Le maçon « travaille à l'heure ». Il ne faut pas être dans les pieds du maçon. De temps en temps,le maçon s'arrête pour rouler sa cigarette, ou pour boire un bon coup, ou pour tailler une petite bavette ( compris dans le prix ). Le tarif horaire du maçon moyen est de 800 Bef soit 19,83 € de l'heure. Fréquemment, on oublie de demander au maçon un reçu ou une facture.

Le dentiste travaille tout compris. S'il n'a fait que vous parler, il n'a rien fait et ne doit dès lors pas être payé.

Le dentiste doit « faire un papier ». Le dentiste moyen demande 800 Bef soit 19,83 € de l'heure pour sa main d'oeuvre.

Le travail du bon maçon est exposé à l'admiration de tous et lui survivra. Le travail du bon dentiste doit être discret, voir invisible, et disparaîtra avec celui qui le porte.

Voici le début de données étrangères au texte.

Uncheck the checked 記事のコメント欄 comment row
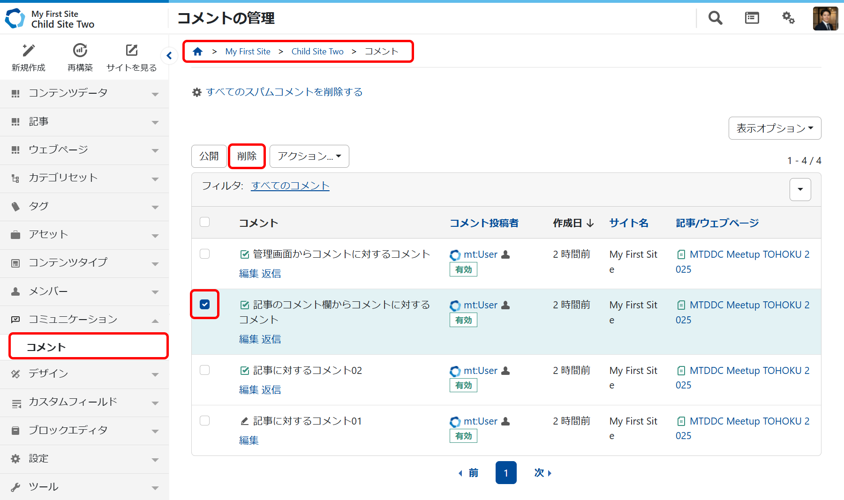Screen dimensions: 844x500 point(205,305)
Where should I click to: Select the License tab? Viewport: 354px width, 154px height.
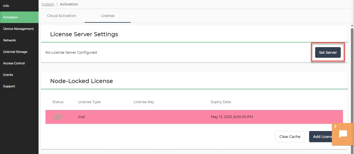click(108, 16)
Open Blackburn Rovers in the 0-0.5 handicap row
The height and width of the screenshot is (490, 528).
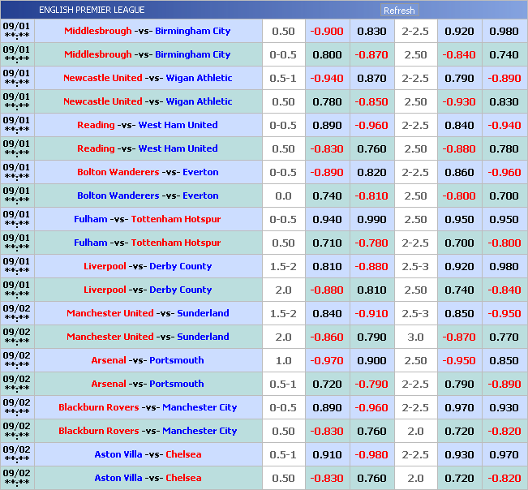click(99, 408)
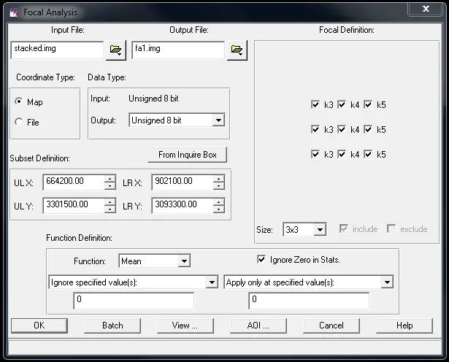Open the AOI ... dialog button
Viewport: 449px width, 362px height.
(x=258, y=326)
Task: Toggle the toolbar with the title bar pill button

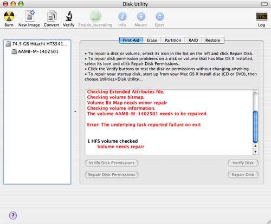Action: 264,4
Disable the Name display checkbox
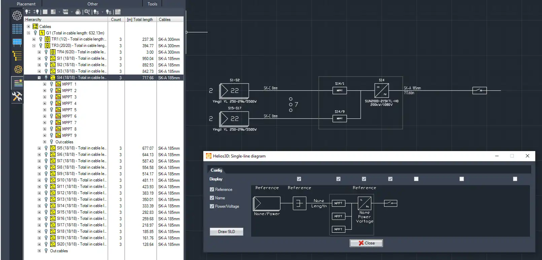This screenshot has height=260, width=542. [212, 198]
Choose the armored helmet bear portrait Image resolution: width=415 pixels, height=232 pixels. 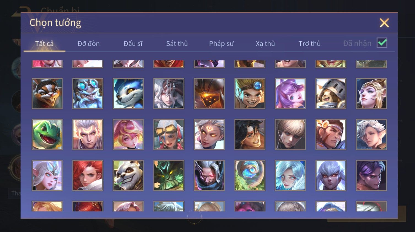coord(331,94)
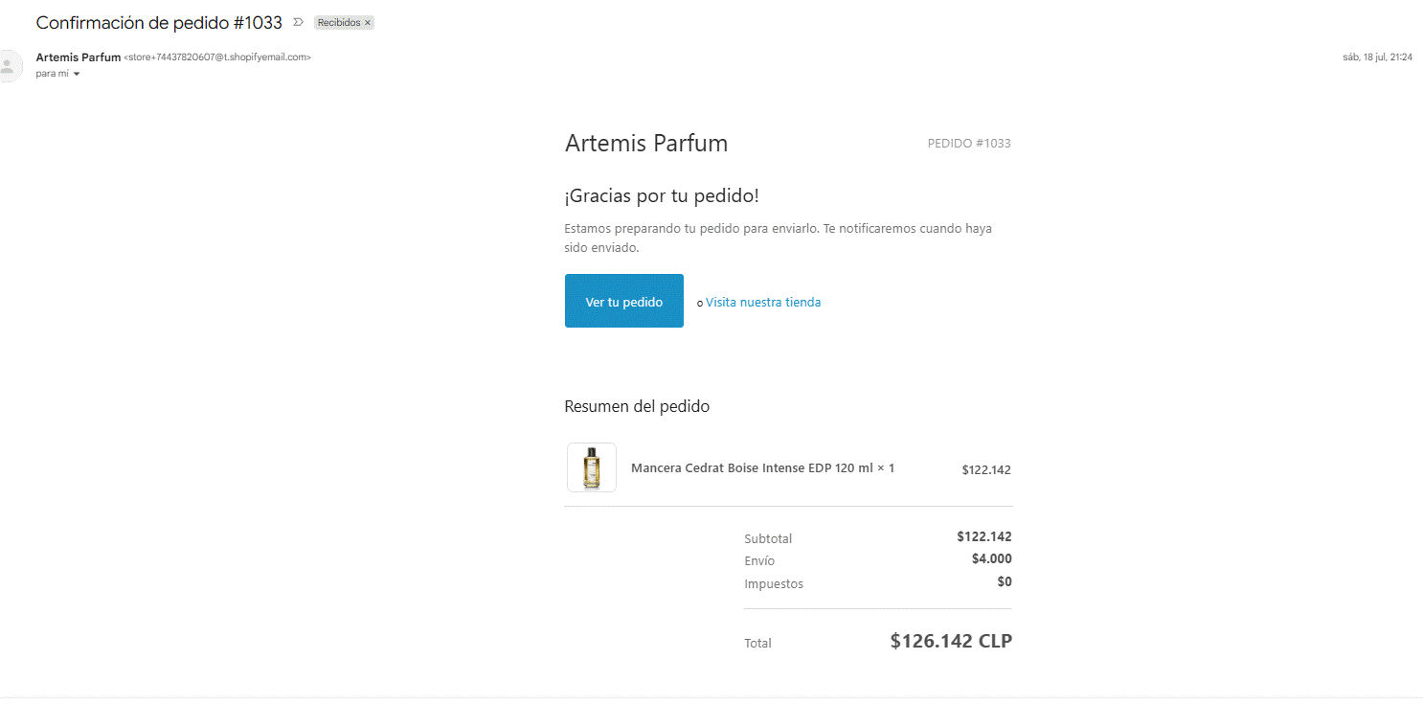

Dans un hebdomadaire pour les dames, posé sur la table de ma salle d'attente, j'ai lu que l'un des fantasmes les plus courus chez nos compagnes était . . . de se retrouver au lit avec le maçon. On ne parlait pas du dentiste. Il n'éveille leurs fantasmes qu'avec un mal de dent ( ou un mâle dedans, diront les coquins ).

Si vous souffrez de « burnout », ce mal qui frappe les professions de service comme les nôtres, songez à ce remède : le week-end, échangez votre spatule contre une truelle . . .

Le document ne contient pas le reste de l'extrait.